Il est à constater, comme le remarque Maxime Prévot, que, que ce soit sur le dossier de Gaza ou vis-à-vis de l’Ukraine, « nous peinons à parler d’une seule voix à 27 ». « Si nous continuons à agir de manière bilatérale, notamment avec les États-Unis ou d’autres puissances, nous affaiblissons la force européenne », estime Maxime Prévot.
Il ajoute : « nous ne pouvons pas être le paillasson des Américains ». Il faut, dit-il, « travailler en bonne intelligence avec ce partenaire dans une relation à réinventer ». Cette relation « doit nous tirer tous vers le haut, Américains et Européens, parce que nous avons plus à partager qu’à créer des polémiques qui nous tirent vers le bas alors que la Chine et la Russie se délectent de ces querelles », affirme le ministre Prévot.
Mercredi, à Davos, le Premier ministre De Wever et le roi Philippe se sont entretenus avec Donald Trump. On ne sait pas encore ce qui a été discuté durant cette rencontre. « Je ne vais pas vous le révéler », a réagi Maxime Prévot. « L’ambiance était correcte dans l’échange, ce qui importait c’était le fond », a précisé le ministre belge.
Avant cette rencontre, Bart De Wever avait tenu des propos fermes, voire durs envers le Président Trump. « Des mots durs, des mots justes, qui étaient souhaités et attendus, et que j’avais moi-même pu porter dans les interviews, sur la place publique, mais évidemment, la parole d’un Premier ministre est toujours plus forte », a ajouté Maxime Prévot.
Concernant le Premier ministre De Wever, « lui et moi sommes alignés », assure Maxime Prévot, évoquant le constat établi sur « les enjeux du développement futur de l’autonomie stratégique européenne ».
Bart De Wever, nationaliste flamand devenu Premier ministre, est-il en train de prendre une autre stature ? Ses commentaires sur les positions de Donald Trump ont été relayés par d’autres chancelleries européennes. « Le Premier ministre est quelqu’un de pragmatique, un stoïque, et je pense qu’il a bien compris, comme tous les citoyens, que nous vivons une période de bouleversements terrible au niveau international », a analysé Maxime Prévot. Pour lui, dans un pays comme la Belgique, dont « l’économie est extrêmement dépendante des relations internationales, il n’y a plus d’espace pour chipoter avec des éléments de nature communautaire ».

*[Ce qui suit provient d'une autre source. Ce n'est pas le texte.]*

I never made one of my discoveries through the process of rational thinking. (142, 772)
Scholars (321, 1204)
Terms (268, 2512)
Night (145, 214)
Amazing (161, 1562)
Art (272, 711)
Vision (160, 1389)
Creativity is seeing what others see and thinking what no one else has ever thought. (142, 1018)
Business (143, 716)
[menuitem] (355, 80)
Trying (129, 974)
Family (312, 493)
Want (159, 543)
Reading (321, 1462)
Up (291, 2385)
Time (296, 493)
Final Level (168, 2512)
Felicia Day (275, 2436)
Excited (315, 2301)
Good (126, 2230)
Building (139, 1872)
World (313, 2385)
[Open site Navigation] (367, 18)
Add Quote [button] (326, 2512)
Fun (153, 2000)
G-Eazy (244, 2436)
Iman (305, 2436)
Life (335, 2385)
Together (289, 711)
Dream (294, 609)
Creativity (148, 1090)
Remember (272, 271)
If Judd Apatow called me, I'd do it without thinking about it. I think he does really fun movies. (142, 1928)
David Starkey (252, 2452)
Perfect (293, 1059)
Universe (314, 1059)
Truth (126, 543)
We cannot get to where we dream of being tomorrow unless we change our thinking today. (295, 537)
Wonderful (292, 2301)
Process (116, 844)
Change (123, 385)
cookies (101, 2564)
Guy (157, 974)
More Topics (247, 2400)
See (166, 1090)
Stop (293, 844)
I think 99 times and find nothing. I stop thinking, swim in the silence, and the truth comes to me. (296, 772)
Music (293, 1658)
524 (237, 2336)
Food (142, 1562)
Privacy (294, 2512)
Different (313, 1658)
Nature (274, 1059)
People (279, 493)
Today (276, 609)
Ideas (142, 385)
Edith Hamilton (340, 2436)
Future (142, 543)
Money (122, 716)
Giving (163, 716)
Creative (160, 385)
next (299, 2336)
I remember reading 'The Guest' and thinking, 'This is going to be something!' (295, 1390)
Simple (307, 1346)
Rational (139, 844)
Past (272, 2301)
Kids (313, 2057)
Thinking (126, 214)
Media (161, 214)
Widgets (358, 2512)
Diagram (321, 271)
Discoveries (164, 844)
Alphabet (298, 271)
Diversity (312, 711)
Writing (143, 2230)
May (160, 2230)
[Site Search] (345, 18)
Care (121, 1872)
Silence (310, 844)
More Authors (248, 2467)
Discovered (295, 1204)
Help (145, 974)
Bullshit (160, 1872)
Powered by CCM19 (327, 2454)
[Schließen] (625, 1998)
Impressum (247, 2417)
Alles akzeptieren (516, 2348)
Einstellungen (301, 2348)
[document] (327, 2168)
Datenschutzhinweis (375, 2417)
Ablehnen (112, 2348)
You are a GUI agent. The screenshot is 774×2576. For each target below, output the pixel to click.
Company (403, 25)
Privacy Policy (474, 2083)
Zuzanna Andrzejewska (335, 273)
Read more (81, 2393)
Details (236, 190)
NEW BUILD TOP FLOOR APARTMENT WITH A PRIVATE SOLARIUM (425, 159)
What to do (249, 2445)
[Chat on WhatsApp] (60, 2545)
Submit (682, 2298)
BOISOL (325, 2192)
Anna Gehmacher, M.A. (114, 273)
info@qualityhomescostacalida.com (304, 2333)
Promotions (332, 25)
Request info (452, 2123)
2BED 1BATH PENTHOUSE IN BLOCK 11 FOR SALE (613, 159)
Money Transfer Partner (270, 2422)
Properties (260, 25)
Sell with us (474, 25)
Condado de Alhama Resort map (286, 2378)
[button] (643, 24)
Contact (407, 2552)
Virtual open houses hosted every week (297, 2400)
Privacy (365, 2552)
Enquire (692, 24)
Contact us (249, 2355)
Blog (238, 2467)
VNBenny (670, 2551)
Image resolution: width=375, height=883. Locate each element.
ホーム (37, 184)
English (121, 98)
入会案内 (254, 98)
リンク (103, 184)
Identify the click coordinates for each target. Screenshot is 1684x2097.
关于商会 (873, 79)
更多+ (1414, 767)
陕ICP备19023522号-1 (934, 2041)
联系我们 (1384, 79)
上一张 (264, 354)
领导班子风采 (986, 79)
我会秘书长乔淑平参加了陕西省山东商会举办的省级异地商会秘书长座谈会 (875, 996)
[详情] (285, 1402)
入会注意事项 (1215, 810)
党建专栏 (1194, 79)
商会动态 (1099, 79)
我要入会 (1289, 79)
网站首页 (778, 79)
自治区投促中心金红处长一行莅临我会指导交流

Maxime Prévot a déclaré que le Premier ministre assume son rôle. « Est-ce qu’on doit rester vigilants ? Incontestablement, ne soyons pas naïfs », a précisé le ministre. « Mais aujourd’hui, j’ai plaisir à travailler avec un Premier ministre qui assume sa stature et qui fait tenir à la Belgique son rang sur la scène internationale », a-t-il poursuivi. « Ce serait dramatique d’avoir un Premier ministre et un ministre des affaires étrangères qui se chamaillent alors que plus que jamais, nous avons besoin de faire bloc et de serrer les rangs pour obtenir des résultats pour notre population, sa sécurité et sa prospérité », a conclu le ministre des Affaires étrangères.